INSTRUCTIONS FOR THE TASK:
Transcribe exactly the line that contains "Where should I" and each line that comes after it in the material, the last line included, and nothing more.

INPUT DATA:
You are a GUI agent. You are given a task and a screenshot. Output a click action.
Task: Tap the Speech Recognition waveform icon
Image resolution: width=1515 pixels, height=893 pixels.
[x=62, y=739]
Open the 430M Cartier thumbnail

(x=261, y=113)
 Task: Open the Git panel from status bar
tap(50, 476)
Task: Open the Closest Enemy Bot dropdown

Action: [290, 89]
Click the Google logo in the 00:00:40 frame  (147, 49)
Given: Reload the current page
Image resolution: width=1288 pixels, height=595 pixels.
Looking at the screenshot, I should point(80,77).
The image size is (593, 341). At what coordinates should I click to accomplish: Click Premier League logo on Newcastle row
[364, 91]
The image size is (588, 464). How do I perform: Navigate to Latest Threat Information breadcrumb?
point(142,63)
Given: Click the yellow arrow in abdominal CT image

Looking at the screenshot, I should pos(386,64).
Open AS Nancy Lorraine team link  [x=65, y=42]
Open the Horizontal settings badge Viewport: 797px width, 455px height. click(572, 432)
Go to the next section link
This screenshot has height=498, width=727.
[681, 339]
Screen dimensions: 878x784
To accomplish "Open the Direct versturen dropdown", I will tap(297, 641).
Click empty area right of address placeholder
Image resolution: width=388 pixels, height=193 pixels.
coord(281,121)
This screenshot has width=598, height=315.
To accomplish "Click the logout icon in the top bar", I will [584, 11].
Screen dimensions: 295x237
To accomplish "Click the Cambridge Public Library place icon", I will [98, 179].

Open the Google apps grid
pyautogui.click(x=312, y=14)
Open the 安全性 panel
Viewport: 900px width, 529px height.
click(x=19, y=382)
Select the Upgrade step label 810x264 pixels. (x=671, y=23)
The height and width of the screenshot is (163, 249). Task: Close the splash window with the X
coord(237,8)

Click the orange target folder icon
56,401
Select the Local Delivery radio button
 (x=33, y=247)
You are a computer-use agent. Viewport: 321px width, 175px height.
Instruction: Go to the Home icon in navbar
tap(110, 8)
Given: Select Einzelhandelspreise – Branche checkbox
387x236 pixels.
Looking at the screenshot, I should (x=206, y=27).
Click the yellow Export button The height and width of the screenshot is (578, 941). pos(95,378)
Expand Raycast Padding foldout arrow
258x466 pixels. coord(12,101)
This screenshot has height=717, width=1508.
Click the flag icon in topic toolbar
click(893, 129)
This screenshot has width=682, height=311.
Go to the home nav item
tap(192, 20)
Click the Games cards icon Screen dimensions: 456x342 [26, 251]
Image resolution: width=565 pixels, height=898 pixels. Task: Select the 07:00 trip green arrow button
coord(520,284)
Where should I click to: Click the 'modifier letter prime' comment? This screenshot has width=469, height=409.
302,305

OUTPUT:
Where should I click to: Click the 'modifier letter prime' comment? This screenshot has width=469, height=409.
302,305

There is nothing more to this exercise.